Çin ekonomisindeki bozulma, tüm gelişmekte olan ülkelerin paralarının değer kaybetmesine yol açtı; dünya ticaret hacmini, Çin’in büyümesindeki düşme oranında düşürdü ve hammadde fiyatlarının dip sınırlara gerilemesine neden oldu.
Para savaşları
Amerikan Doları’na paralel bir para birimi yaratmaya çalışan, paralel bir Dünya Bankası ve IMF oluşturma peşinde olan Çin, kapitalist sistemin gücünü iyi tahmin edemedi. Çin, ABD Doları dışında bir ortak parayla alışveriş yapılması konusunda, Hindistan, Endonezya, Malezya, Tayland, Güney Kore ve Filipinler’i ikna etmişti. Çin’in İran ve Rusya ile de işbirliğine gitmesi yalnız ABD’nin değil, Japonya ve İsrail’in çıkarlarına da karşıydı.

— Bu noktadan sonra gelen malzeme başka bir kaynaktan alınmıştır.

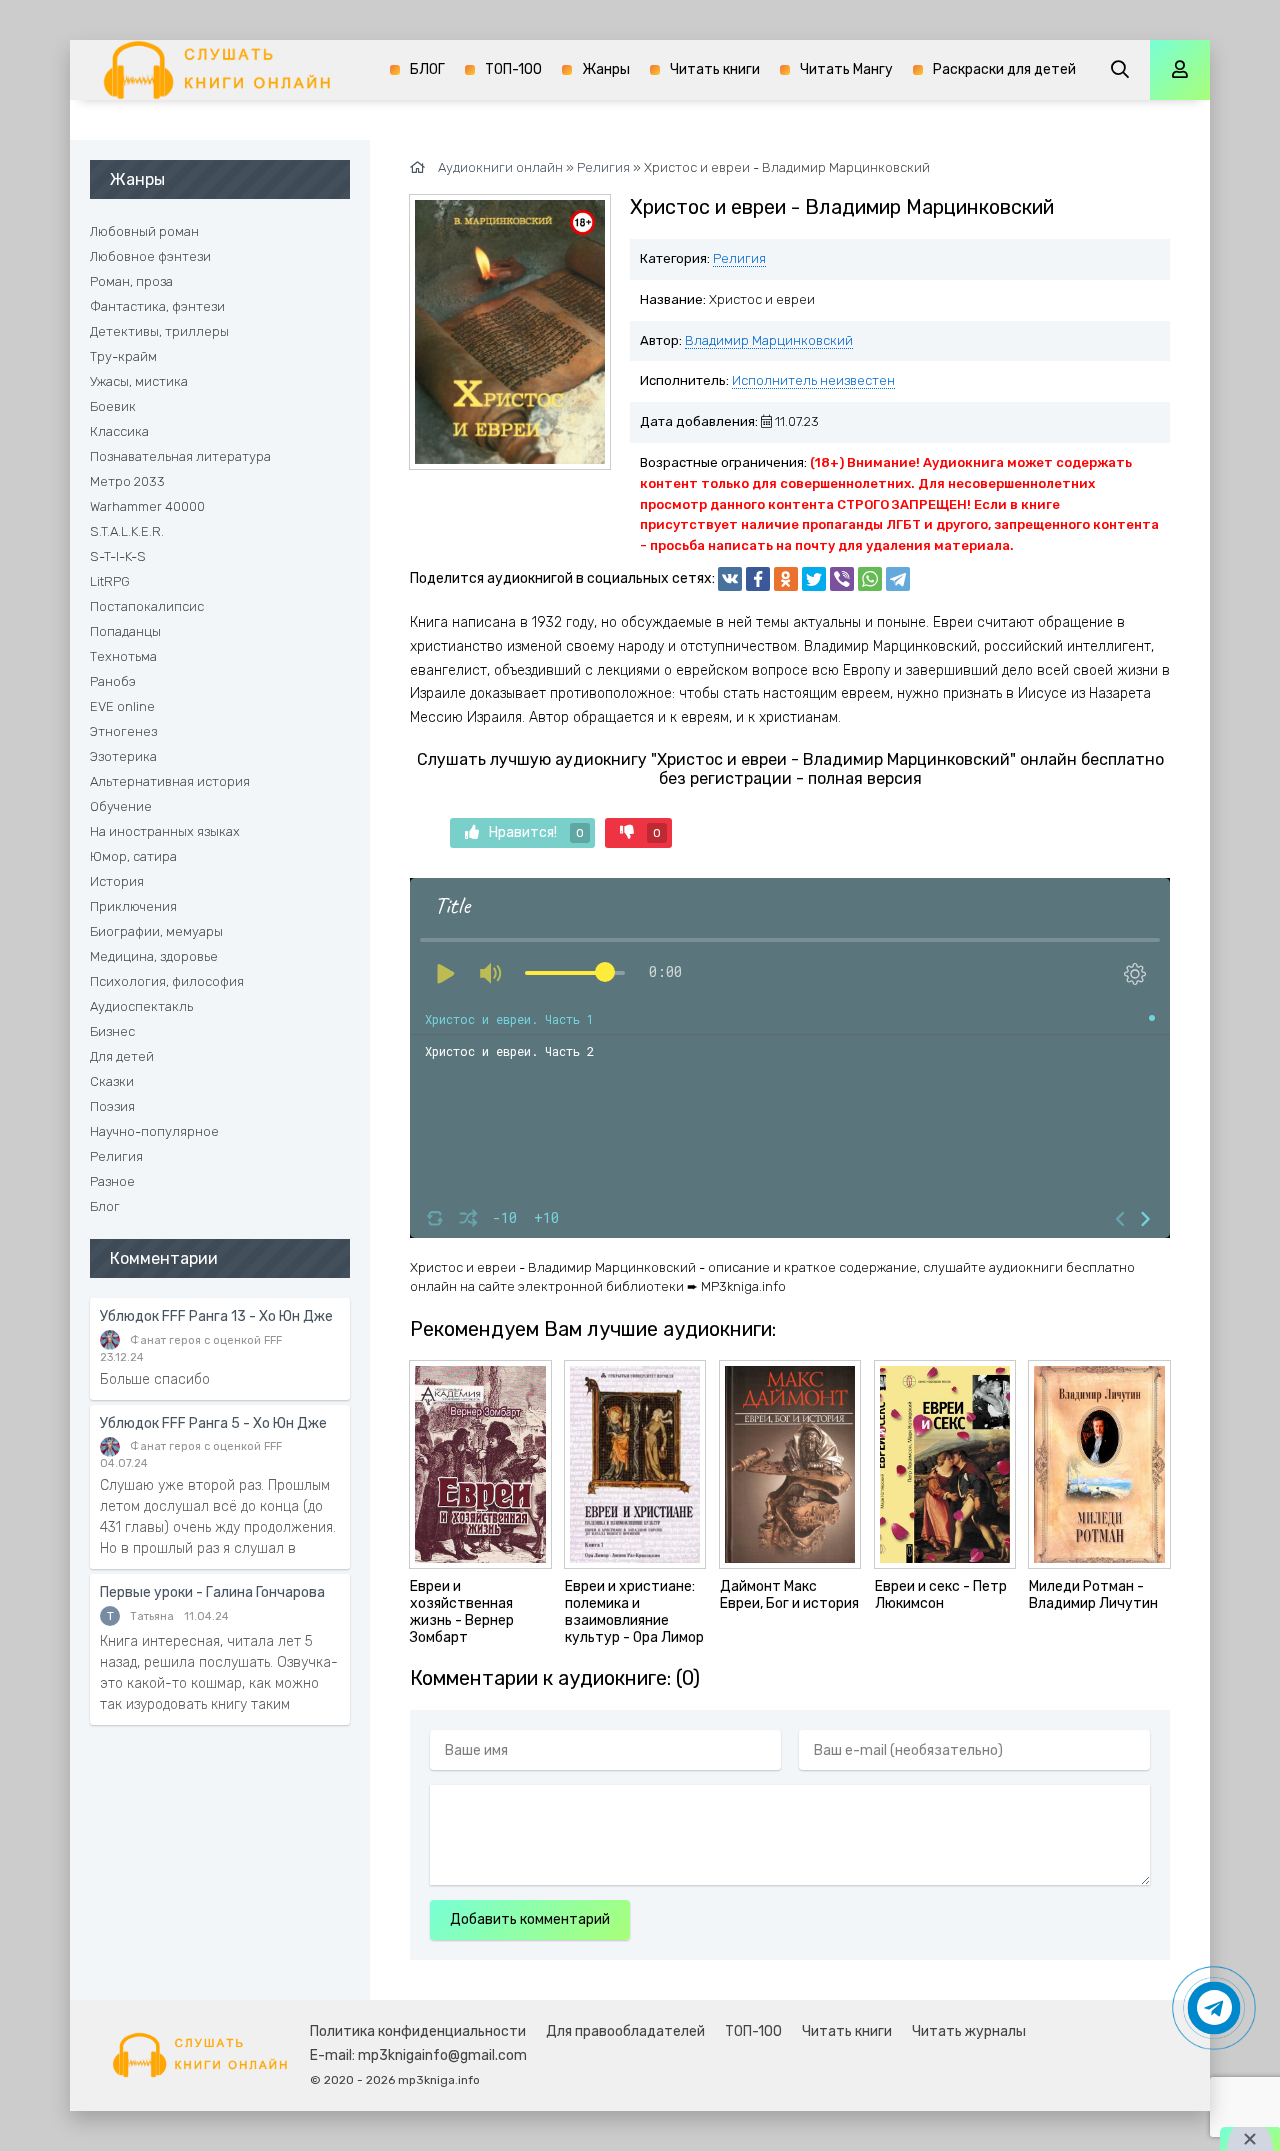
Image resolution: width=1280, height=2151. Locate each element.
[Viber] (842, 579)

Çin özel sektör şirketleri ve belediyeleri, geçtiğimiz dönemde ABD Doları ile borçlandırılmışlardı. Şimdi, bu borçların kendi paraları karşılığının gittikçe büyümesiyle karşılaştılar. Öte yandan, Çin hükümetinin durmadan uluslararası sularda hak iddia etmesi ve sınır ihlalleri ABD’li politikacıları sinirlendirmeye devam ediyor.